Scientific classification
- Kingdom: Plantae
- Clade: Embryophytes
- Clade: Tracheophytes
- Clade: Spermatophytes
- Clade: Angiosperms
- Clade: Eudicots
- Clade: Rosids
- Order: Fabales
- Family: Fabaceae
- Subfamily: Caesalpinioideae
- Clade: Mimosoid clade
- Genus: Acacia
- Species: A. retrorsa
- Binomial name: Acacia retrorsa Meisn.

= Acacia retrorsa =

- Genus: Acacia
- Species: retrorsa
- Authority: Meisn.
- Conservation status: P2

Species of legume

Acacia retrorsa is a shrub of the genus Acacia and the subgenus Phyllodineae that is endemic to western Australia

==Description==
The spreading prostrate shrub typically grows to a height of 0.05 to 0.5 m with a sprawling habit. The multistemmed shrub has quite slender branches with a length of up to 1 m It has glabrous or slightly hairy, green coloured branchlets that have fine yellow-coloured ribbing. Like most species of Acacia it has phyllodes rather than true leaves. The sessile and evergreen phyllodes are pointing backwards. The pungent, green and glabrous have a linear shape and are straight to shallowly curved with a length of 15 to 25 mm and a width of 1 to 2 mm with a prominent midrib.
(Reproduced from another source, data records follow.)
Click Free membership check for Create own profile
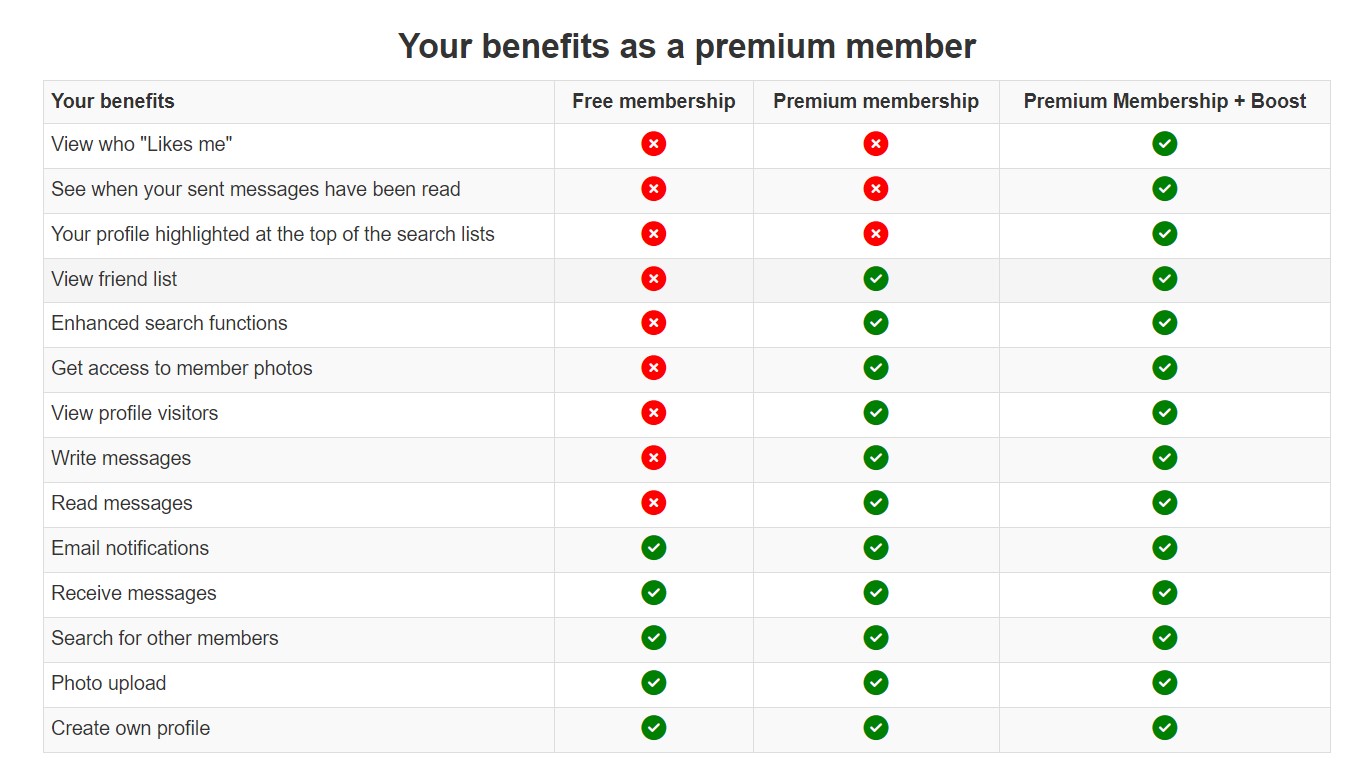This screenshot has width=1353, height=772. (x=653, y=728)
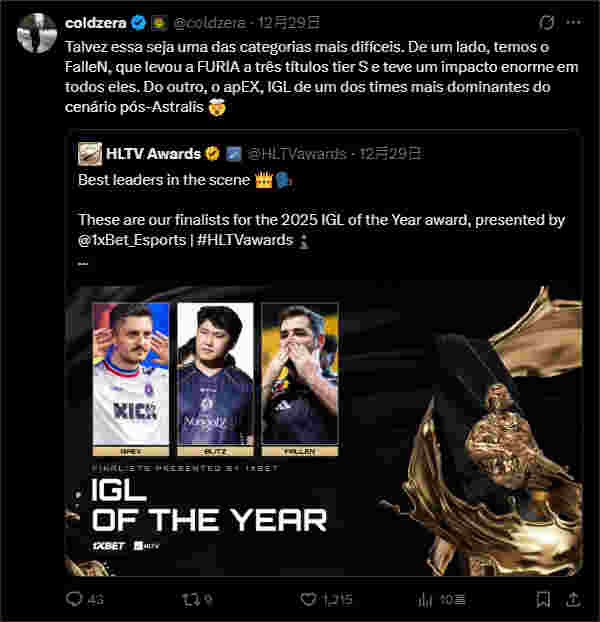Screen dimensions: 600x622
Task: Open coldzera's profile avatar
Action: coord(36,33)
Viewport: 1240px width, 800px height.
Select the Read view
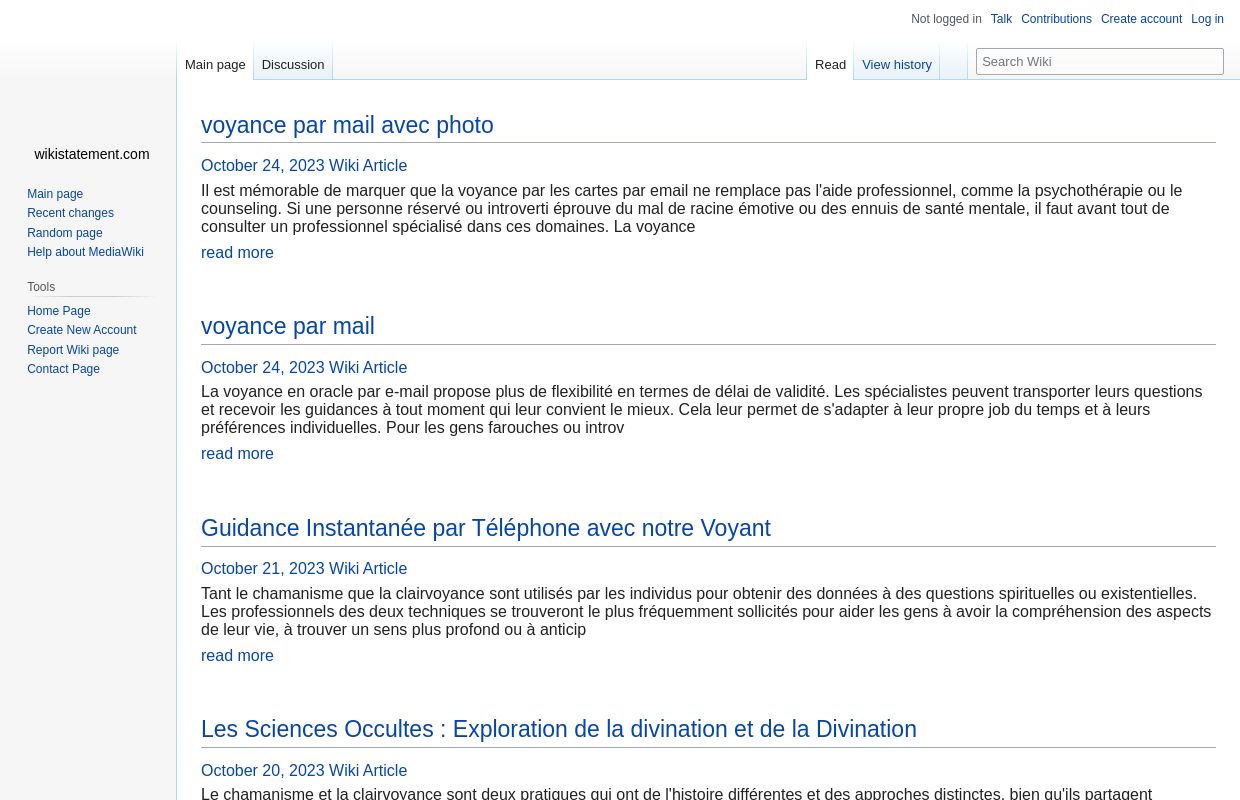click(830, 64)
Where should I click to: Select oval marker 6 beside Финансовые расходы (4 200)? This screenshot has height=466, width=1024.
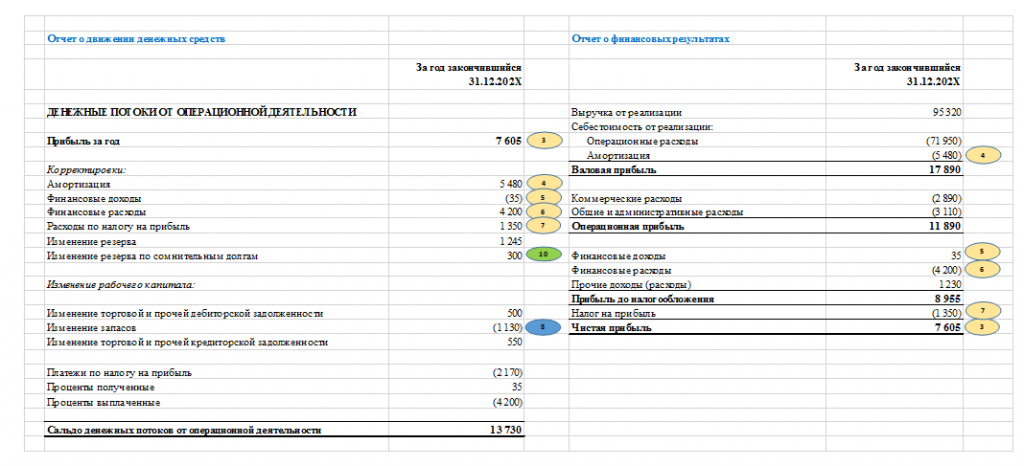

It blooms from August to September and produces yellow flowers. The inflorescences occur on single headed racemes and have spherical flower-heads containing 16 to 24 light golden coloured flowers. The glarous, firmly chartaceous and dark brown seed pods that form after flowering resemble a string of beads and have a length of up to 6 cm and a width of 3.5 to 4.5 mm. The blackish seeds have a yellow centre and have an oblong to elliptic shape with a length of about 4 mm and have a club-shaped aril.

==Taxonomy==
The species was first formally described by the botanist Carl Meissner in 1855 as part of the work Botanische Zeitung . It was reclassified as Racosperma retrorsum by Leslie Pedley in 2003 then transferred back to genus Acacia in 2006.
It is thought to be allied to the Acacia pravifolia group and superficially resembles Acaca declinata.

==Distribution==
It is native to an area in the Wheatbelt and Mid West regions of Western Australia where it is found growing in gravelly, sandy or loamy soils over or around laterite. It has a very limited range between Jurien Bay in the north down to around Eneabba in the south where it is usually as a part of low open woodland or low open heathland communities.